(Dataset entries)

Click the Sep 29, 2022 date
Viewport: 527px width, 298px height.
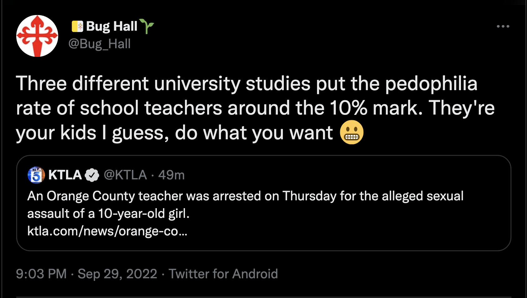[x=117, y=274]
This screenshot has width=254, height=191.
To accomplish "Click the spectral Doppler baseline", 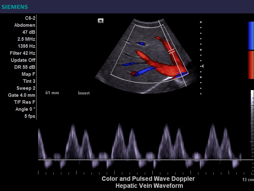I will click(x=140, y=160).
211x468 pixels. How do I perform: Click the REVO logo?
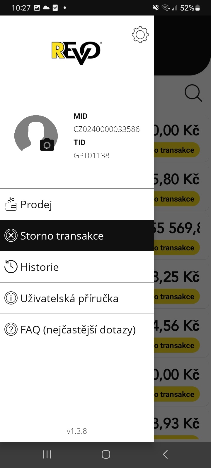pyautogui.click(x=77, y=53)
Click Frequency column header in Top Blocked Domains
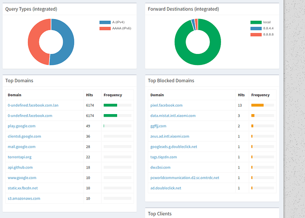Viewport: 305px width, 218px height. click(260, 95)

WORK ITEM ▸ Reproduce verbatim, and only, the lines starting at the one that contains "Click Frequency column" and ending with the final line of the records; leave out the pictures.

ANSWER TO THE EXERCISE ▸
Click Frequency column header in Top Blocked Domains
Viewport: 305px width, 218px height. click(260, 95)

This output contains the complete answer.